Abstract
As organizations increasingly adopt cloud-native
architectures, the demand for flexible, efficient, and scalable
orchestration solutions across multi-cloud environments has
grown significantly. Kubernetes, as a leading container
orchestration platform, has become the de facto standard for
managing workloads across heterogeneous cloud
infrastructures. However, orchestrating workloads across
multiple cloud providers introduces complex challenges related
to resource optimization, workload portability, latency
management, inter-cluster communication, and security. This
paper presents a comprehensive framework for Scalable
Kubernetes Workload Orchestration in Multi-Cloud
Environments, aiming to optimize resource utilization, ensure
high availability, and maintain seamless workload distribution.
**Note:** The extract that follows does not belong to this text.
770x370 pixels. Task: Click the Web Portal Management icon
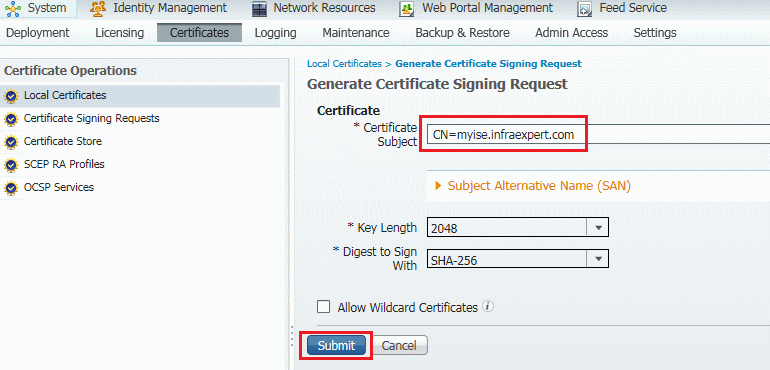tap(407, 9)
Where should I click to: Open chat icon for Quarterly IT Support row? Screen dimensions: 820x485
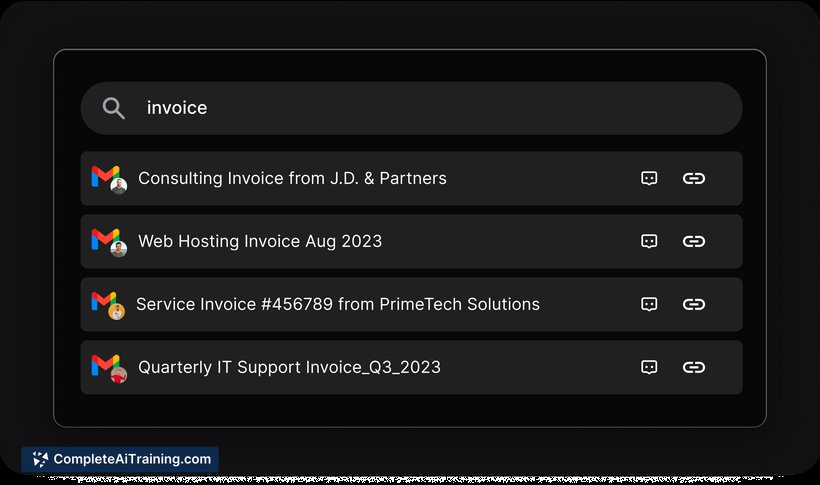(x=649, y=367)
The proposed approach integrates advanced workload
schedulers, federated Kubernetes clusters, and cloud-agnostic
deployment strategies to address limitations in native
Kubernetes scalability across clouds. Our model leverages
container placement algorithms, latency-aware scheduling, and
policy-based workload migration to dynamically balance
workloads based on system health, network performance, and
cost-effectiveness. Additionally, integration with
Infrastructure-as-Code (IaC) tools and CI/CD pipelines ensures
consistent deployment patterns and version control across cloud
vendors.